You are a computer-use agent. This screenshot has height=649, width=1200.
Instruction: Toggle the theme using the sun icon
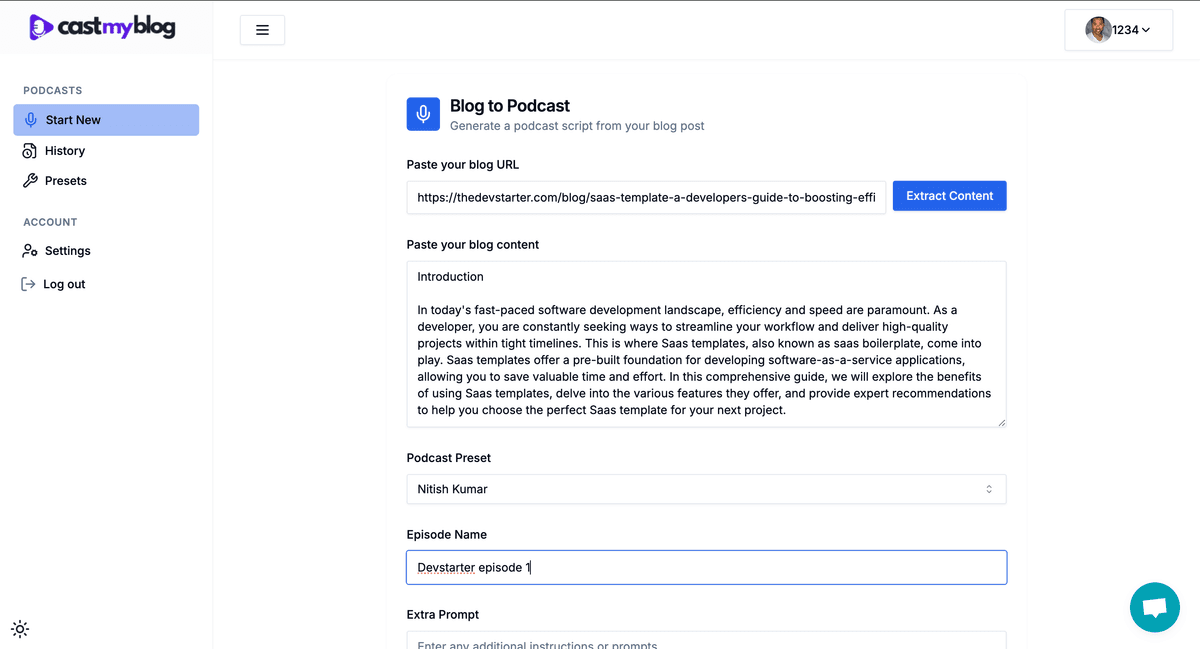(20, 629)
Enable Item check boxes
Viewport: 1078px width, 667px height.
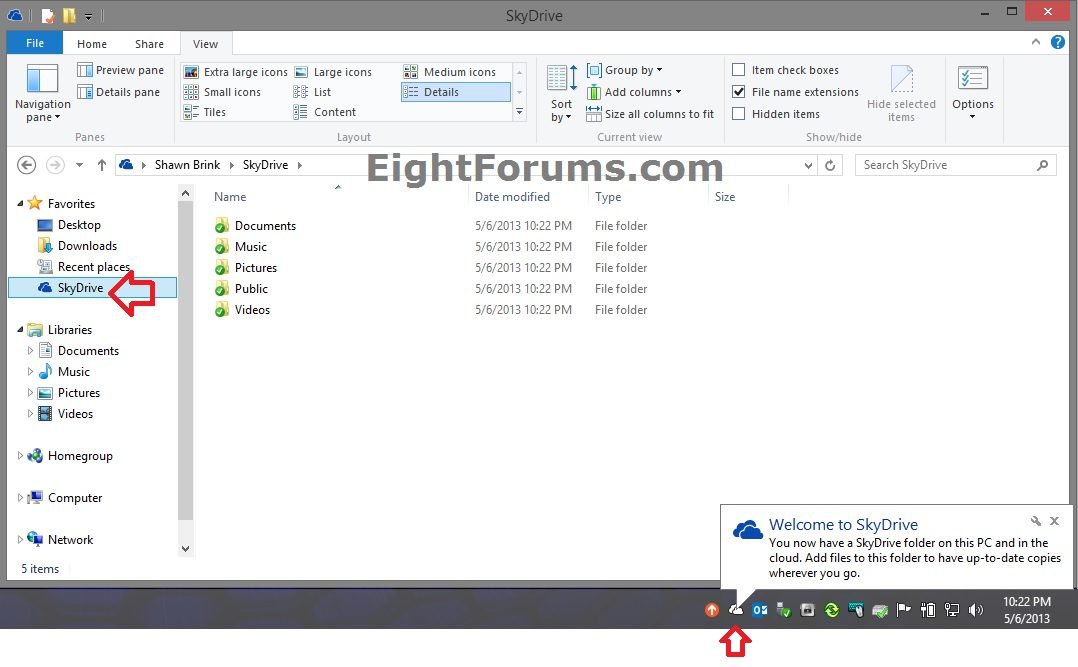tap(740, 69)
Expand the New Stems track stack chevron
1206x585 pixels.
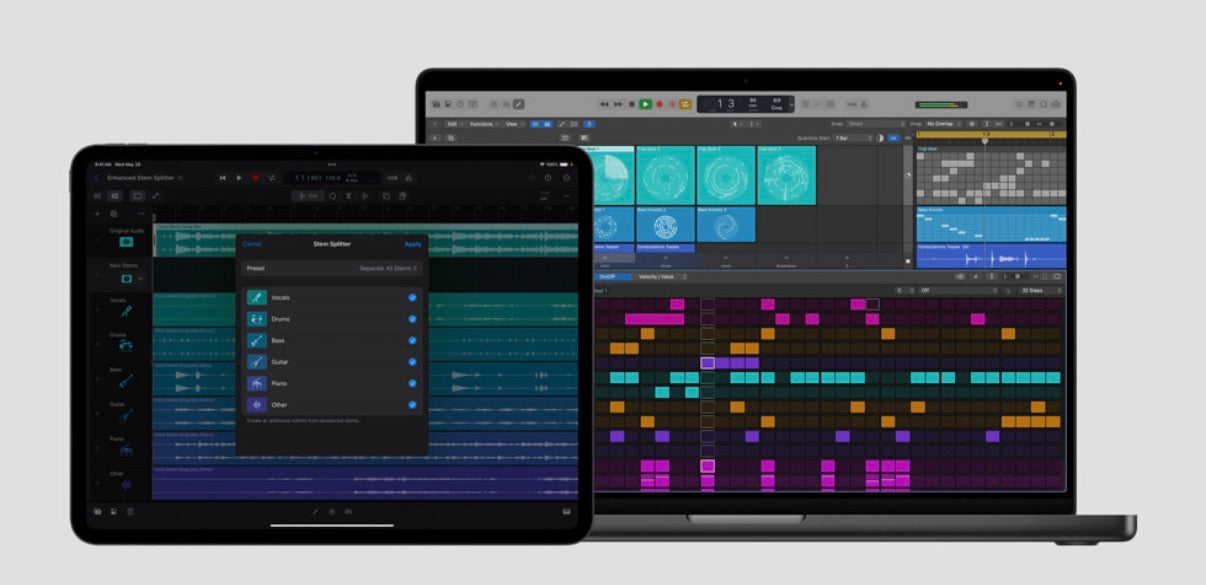[x=141, y=279]
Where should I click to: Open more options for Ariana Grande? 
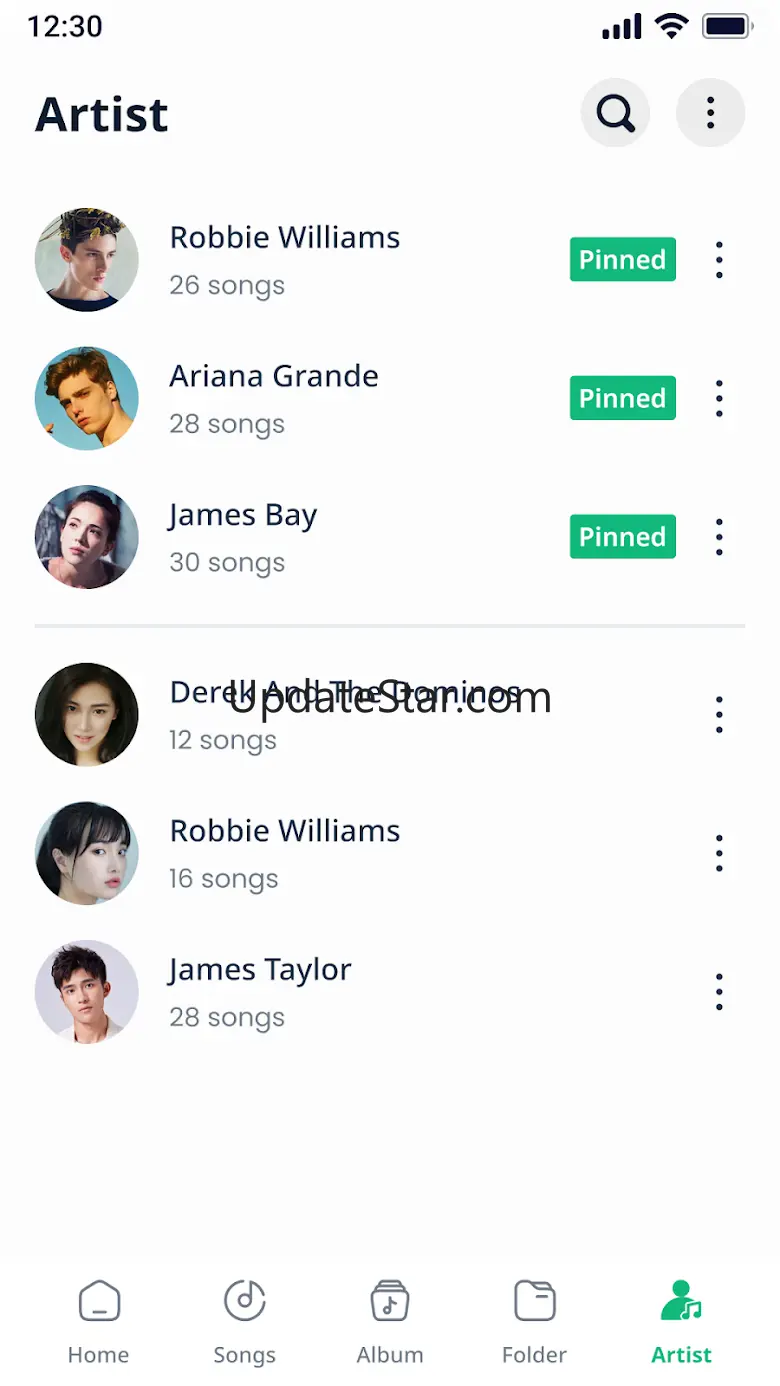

[Goal of the exercise] Please repeat all of the data above word for word, leaving out the pictures.

[Finished answer]
You are a computer-use agent. This screenshot has height=649, width=1200.
Instruction: Toggle the theme using the sun icon
(20, 629)
Enable Item check boxes
Viewport: 1078px width, 667px height.
tap(740, 69)
Expand the New Stems track stack chevron
1206x585 pixels.
[x=141, y=279]
Where should I click to: Open more options for Ariana Grande? 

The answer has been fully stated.